WHAT THE TASK REQUIRES: Examine the listing below and state how many of its lines contain the word "under". Write only the number.

═══ THE DATA ═══

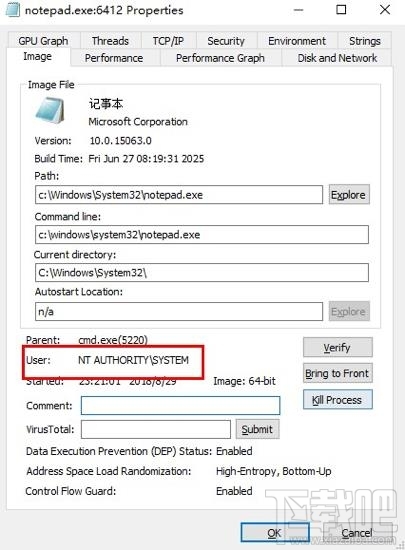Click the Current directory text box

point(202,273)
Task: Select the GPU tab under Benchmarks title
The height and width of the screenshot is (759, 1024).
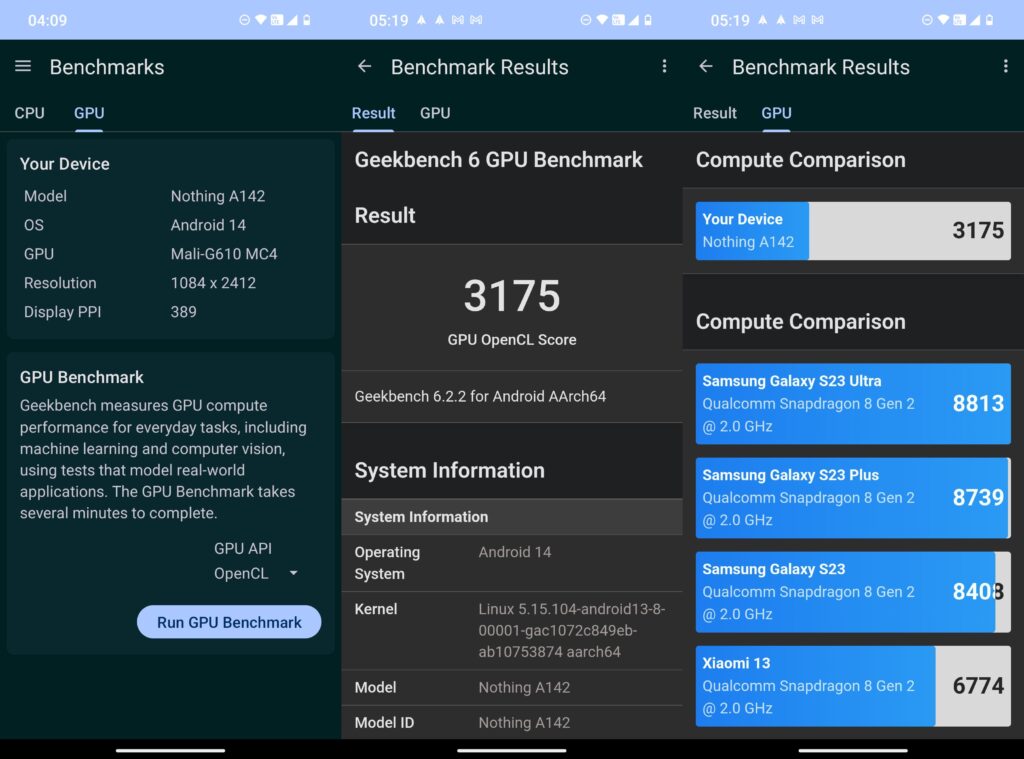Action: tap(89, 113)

═══
═══ THE DATA ═══

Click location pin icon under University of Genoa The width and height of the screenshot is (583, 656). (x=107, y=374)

═══

REPLY TO THE TASK: 2